Double-crested cormorant populations were impacted heavily in the mid-1900s by pesticides like DDT. Federal protections followed and helped populations increase substantially. From 1985 to 2005, cormorant nest counts increased from near zero to about 60,000.
From 2004 to 2016, Michigan exercised the use of a cormorant public resource depredation order (PRDO) to control the population. In 2016, the PRDO was halted by a federal court after a lawsuit was filed against the USFWS citing improper process of extending the order beyond when it was set to expire in 2019. Since 2016, non-lethal methods such as harassment were utilized; however, lethal control methods have proven to be the most effective.

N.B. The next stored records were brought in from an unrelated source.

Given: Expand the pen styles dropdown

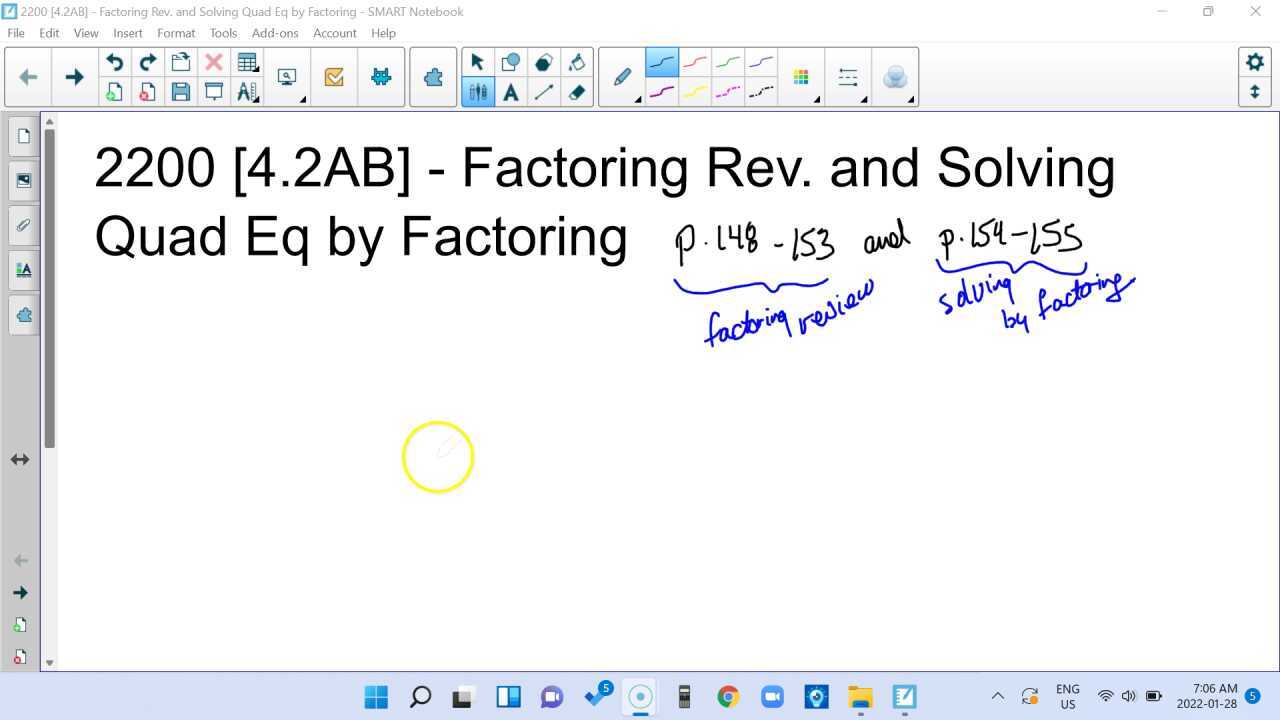Looking at the screenshot, I should 636,100.
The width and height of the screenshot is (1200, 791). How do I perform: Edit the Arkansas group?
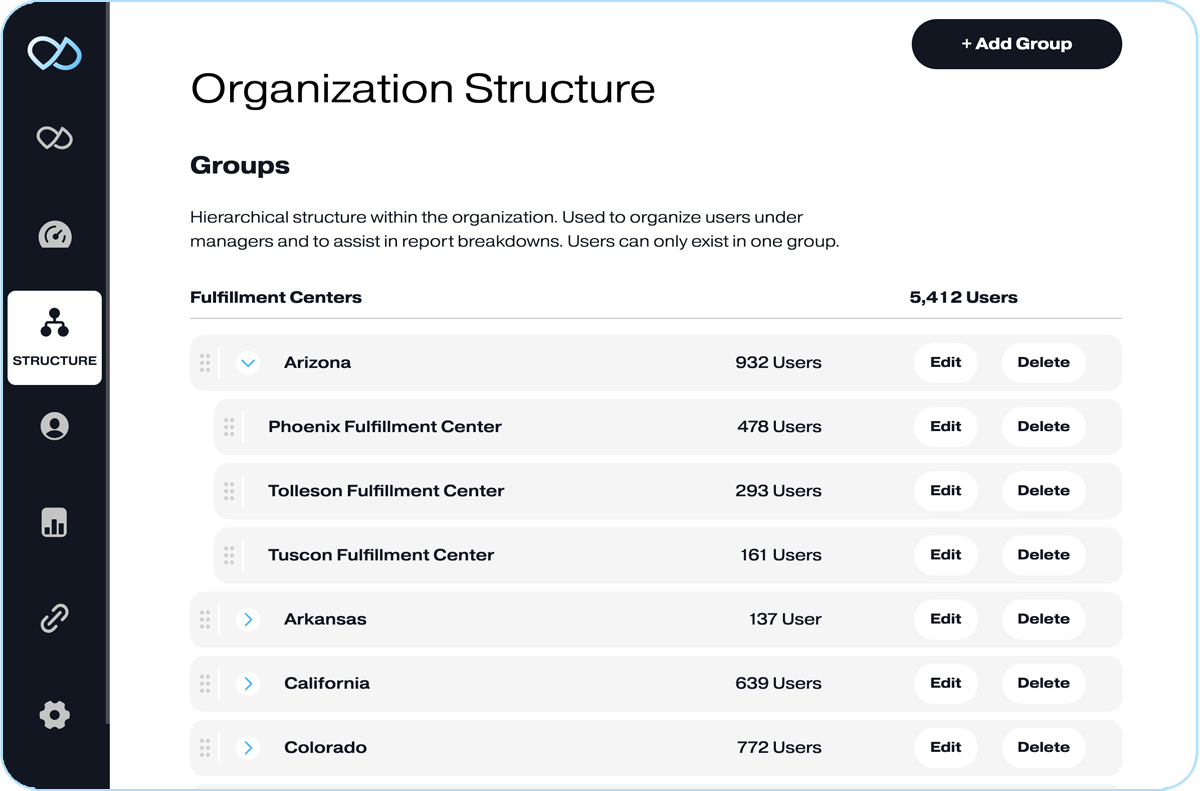[x=945, y=619]
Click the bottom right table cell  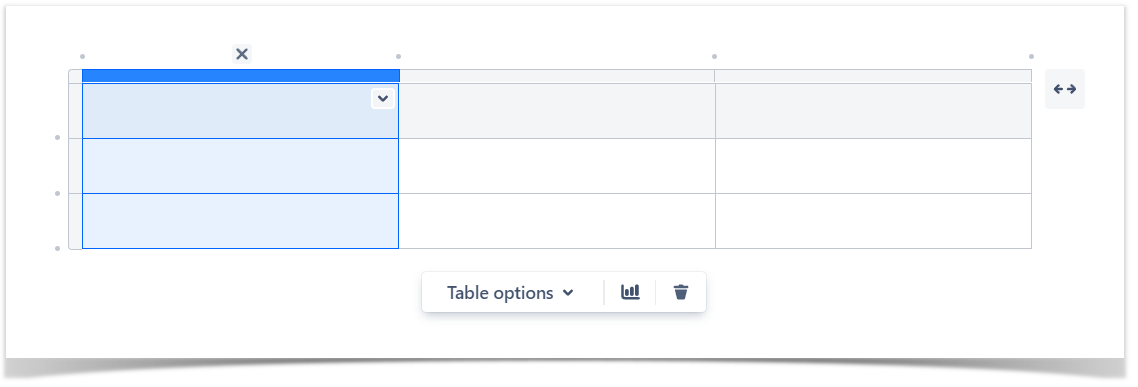(873, 221)
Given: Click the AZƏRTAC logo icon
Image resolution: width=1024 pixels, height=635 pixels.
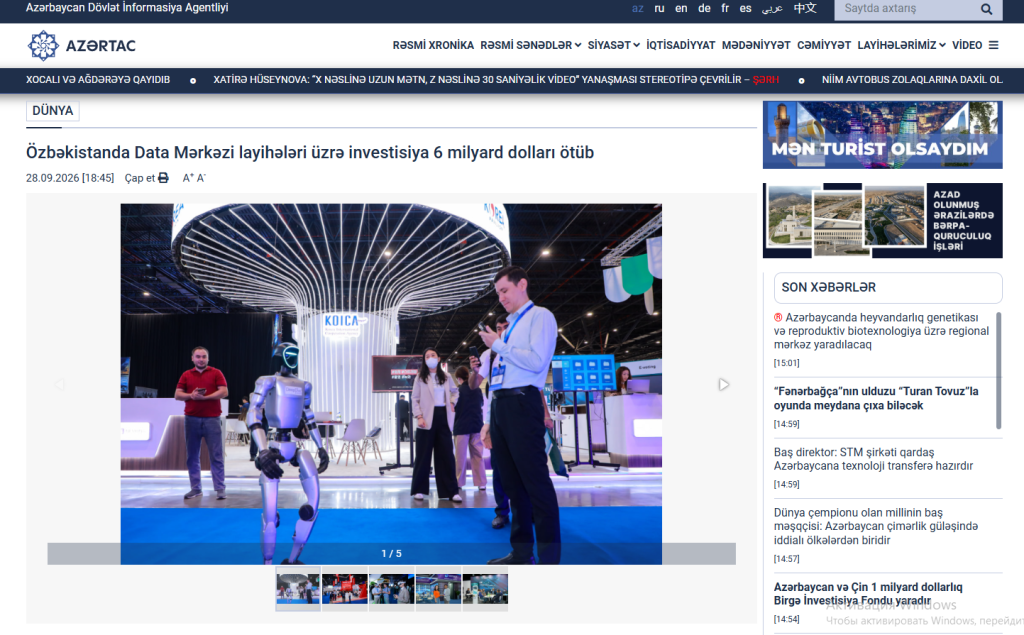Looking at the screenshot, I should tap(43, 46).
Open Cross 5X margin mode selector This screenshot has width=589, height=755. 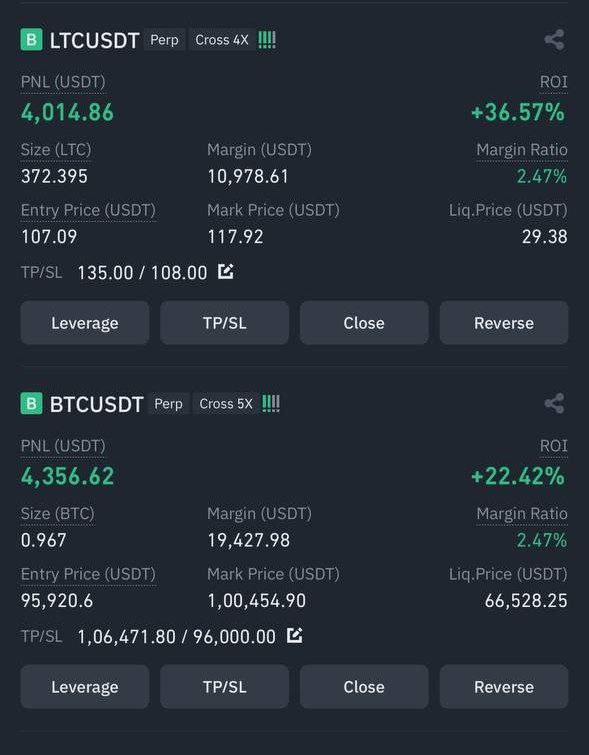225,404

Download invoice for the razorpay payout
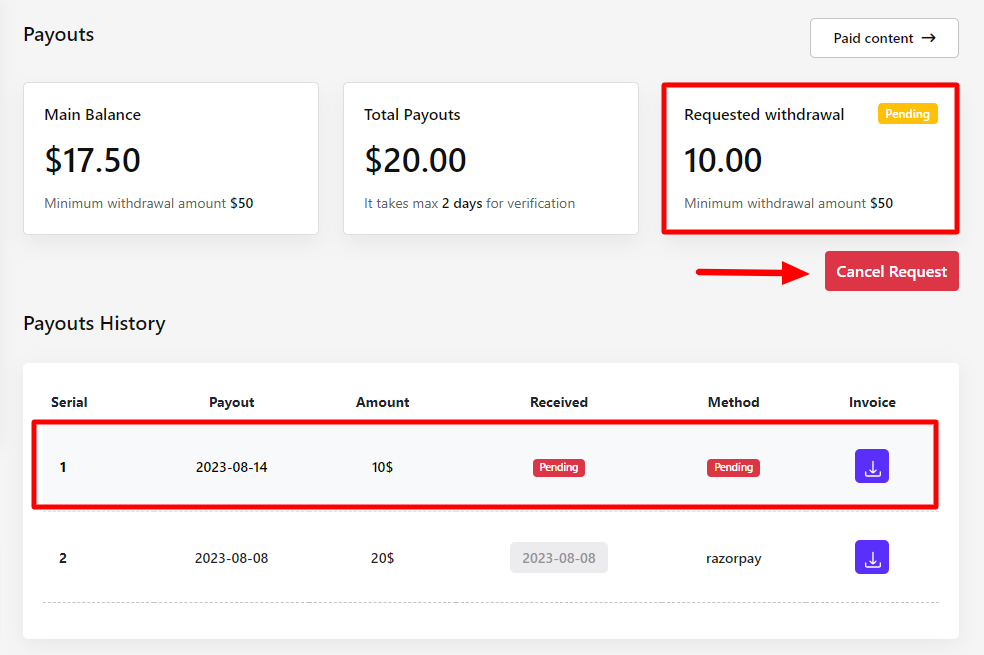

In February, the United States Fish and Wildlife Service (USFWS) finalized a ruling to allow for states to apply for lethal control permits. The permit requires a history of cormorant-fish conflict, a description of the area affected (including timeline, season of conflict, when control efforts would be implemented), and what non-lethal measures are currently in use.
The MDNR application to the USFWS was approved on April 16, 2021, granting the lethal take of 9,650 birds and 1,400 active nests annually.
Michigan boasts 1.1 million anglers and $2.3 billion in angling-related expenditures annually. The state is second in non-residential and fourth in residential angler numbers. Michigan also tops Great Lakes states in the number of jobs created by the sportfishing industry, according to a study commissioned by MUCC.
Michigan’s strong sportfishing heritage is in trouble if the birds are left unmanaged, said MUCC Policy Coordinator Ian FitzGerald.
“Michigan’s robust sportfishing industry and the economic dependence residents place on it are in jeopardy if cormorant populations continue to increase,” FitzGerald said. “These birds decimate thousands of pounds of free-swimming fish populations each year, and it’s critical the state has this management tool in its toolbox.”
Cormorants’ diets consist mostly of prey fish like alewives and round gobies, but the birds also consume significant numbers of stocked trout, salmon fingerlings, smallmouth bass and yellow perch. Michigan is home to 55 percent of the cormorant population’s breeding pairs. Wildlife concerns have also been raised due to the increase in cormorant nests on valuable habitat for other native bird species.
Cormorants eat up to one pound of fish per day. Adding to the problem, the birds have become habituated to fish stocking trucks and sometimes gorge themselves on the young fry during and after stocking efforts.
At the July Natural Resources Commission meeting, the DNR cited long-term funding, support and capacity issues as being the primary barriers to management efforts moving forward. To curb this, the department intends to train and coordinate with sub-permittees and a network of volunteers for non-lethal control efforts. Sub-permittees, such as the United States Department of Agriculture Wildlife Services, would be contracted to carry out the lethal control.